Hold the sauce

In an interview in the late 1930s (I believe), W. C. Fields was noted to have said, "You know, I have to wonder how I would have done without the booze."

That's likely not an exact quote, but the gist of it is accurate: Fields could put away the booze in epic fashion, and it took its toll (he died in 1946 at age 66). Suppose, however, that as a significantly younger man (say, in the early 1920s, as a function of some sub-standard prohibition stuff) he cut back his consumption to a degree that could be accurately described as average for the time?

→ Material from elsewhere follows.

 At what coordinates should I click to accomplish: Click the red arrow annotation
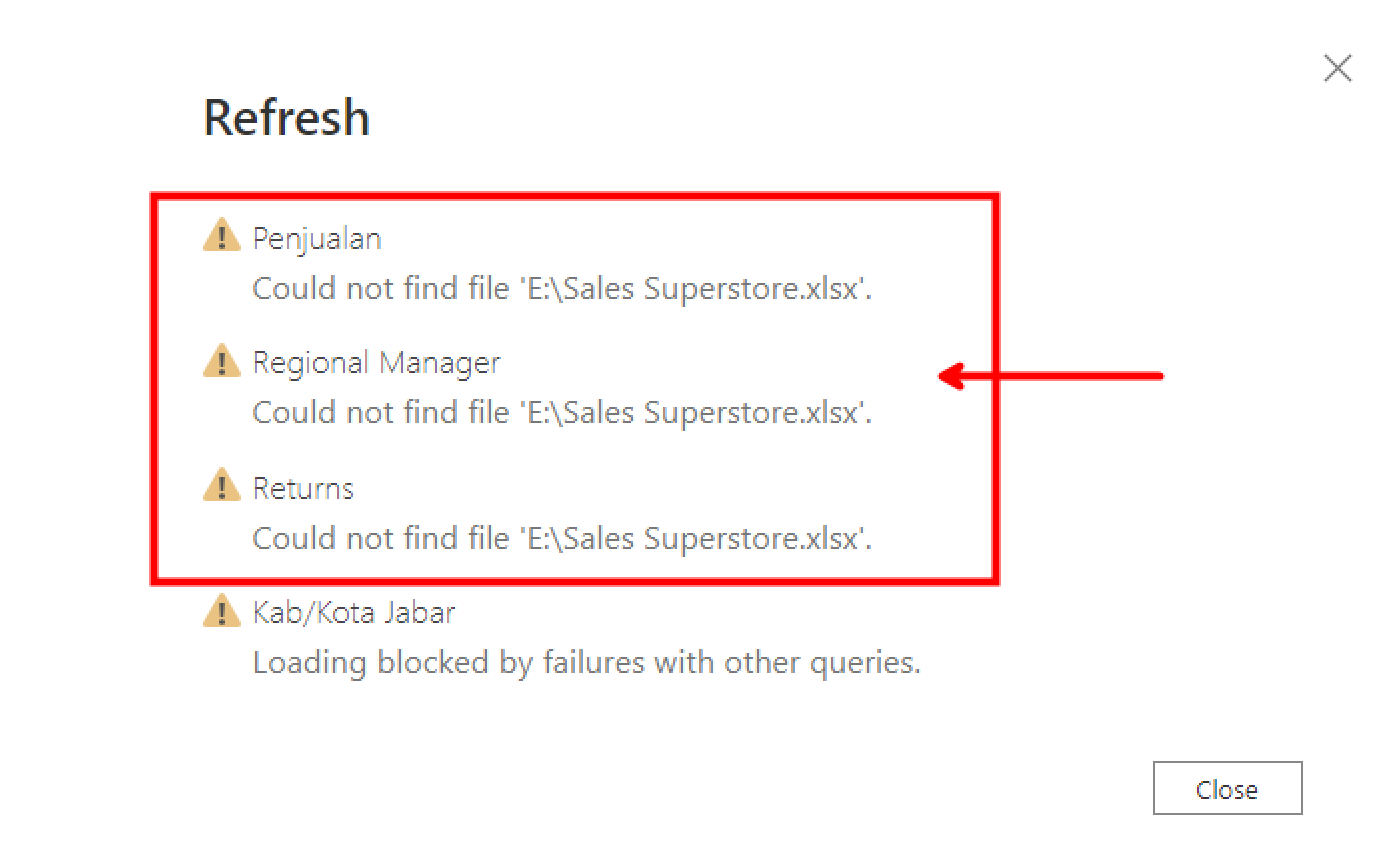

I suspect that he would have lived longer--absent his liver problems caused by alcohol, one might reasonably guess he'd have reached his mid-70s or perhaps more--and his career, largely shelved by illness during the war, would have been extended. Can you imagine, let's say, Fields on live television in the early 1950s, trading barbs with Groucho on "You Bet Your Life", or appearing in cameos with Ernie Kovacs? Might Fields have also drawn on his extensive ad hoc knowledge of British fiction to write some sort of scholarly work as a semi-retirement project?

Godfrey Daniel, this is worth speculation!
 
An interesting POD

The tortured romance between artists and their intoxicants of choice is the stuff of many graduate theses. Poe was nuts with or without opium. Did it help him tell Tales of Mystery and Imagination? Hell yeah! Could Samuel Taylor Coleridge have written Xanadu without opium? Maybe, but I doubt it. I pick opium, but the drug (coke, booze, opium) isn't the issue, it's what allows the artist to catch and execute whatever inspiration comes to them.
Addicts have major issues with craftsmanship and exercising critical judgment when intoxicated, but when they get sober, more often than not, the craftsmanship and career management improves, but the inspiration loop gets blocked.
YMMV on that one but that's the pattern I see over and over in music, art, acting, literature, you name it. I hear so-and-so gonzo artist cleans up, and it's interesting to see what more focus and less sweaty desperation can lend to a project. I see much better craftsmanship, more coherent performances, etc but "great" performances usually are a thing of the past after clean-up.
My verbose way of saying WC Fields sobering up would most likely be able to dine out on his previous wackiness a while but folks will notice he wasn't funny anymore in the rakish way he was when soused and start praying for him to pick up the sauce again by 1950.